◆ To do: Once the line containing "At what coordinates" is found in the data below, repeat it and every later line exactly, leaving the pictures out.

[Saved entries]
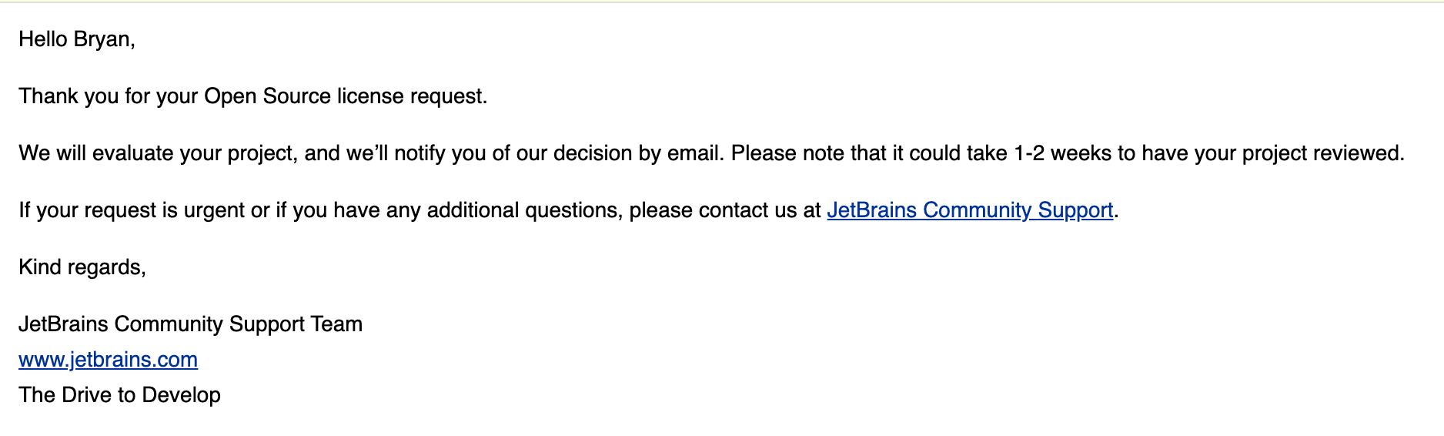Screen dimensions: 1444x436
Task: Click the 'please contact us at' text
Action: tap(725, 210)
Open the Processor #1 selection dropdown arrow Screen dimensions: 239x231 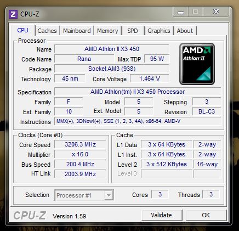click(109, 195)
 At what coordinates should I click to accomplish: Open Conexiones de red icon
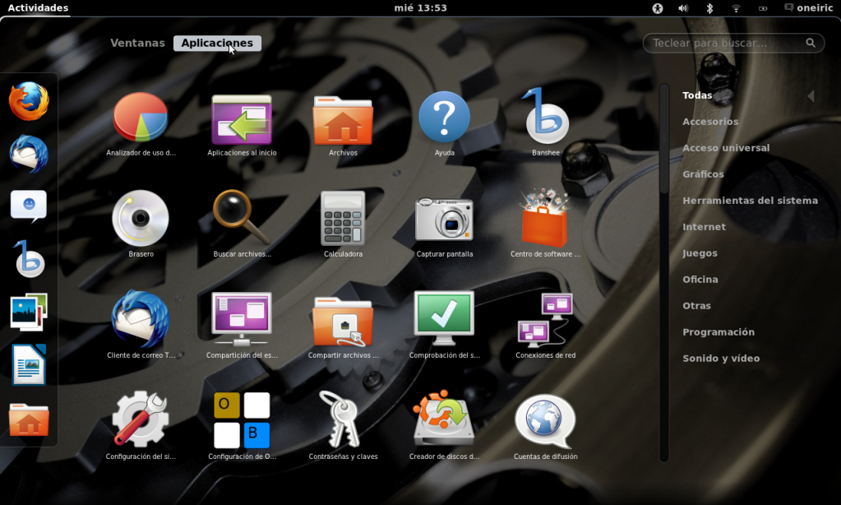[x=545, y=319]
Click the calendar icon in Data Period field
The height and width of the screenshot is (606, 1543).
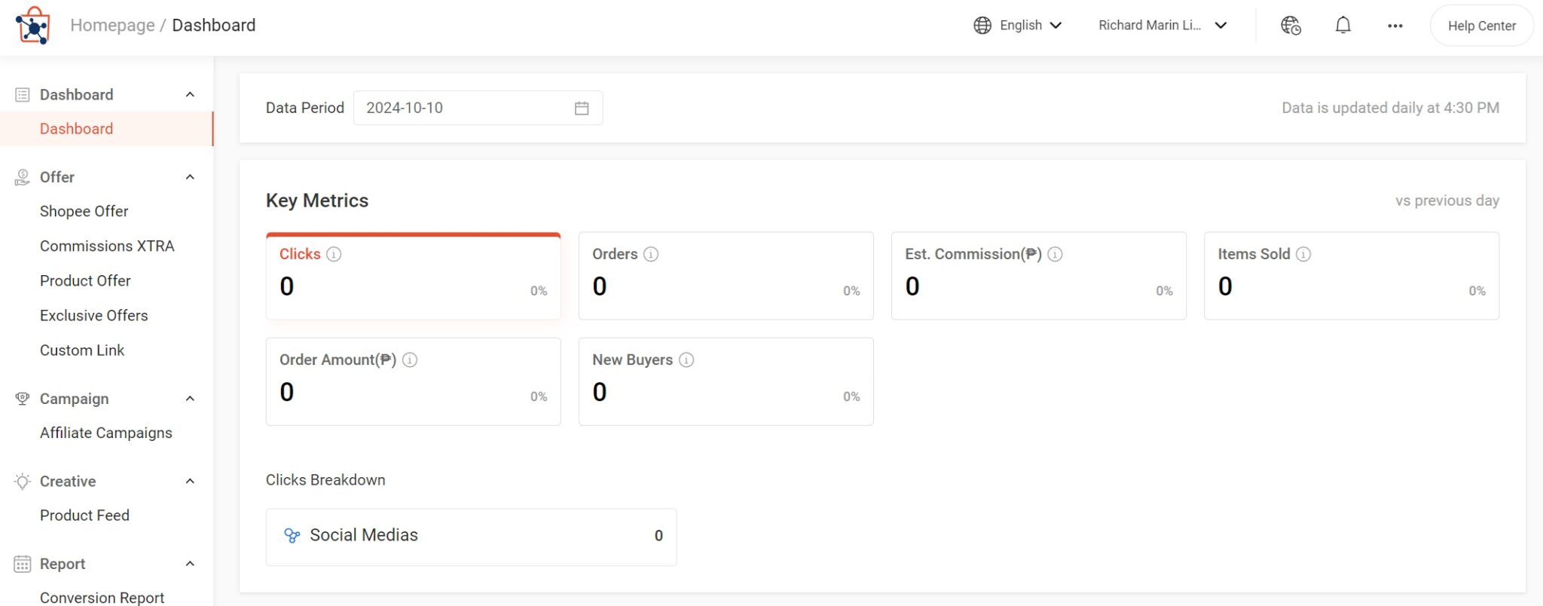581,108
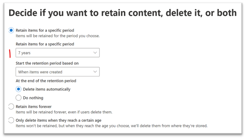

◆ Reply:
 At what coordinates should I click to accomplish: Open Conexiones de red icon
[x=545, y=319]
Click the calendar icon in Data Period field
The height and width of the screenshot is (606, 1543).
581,108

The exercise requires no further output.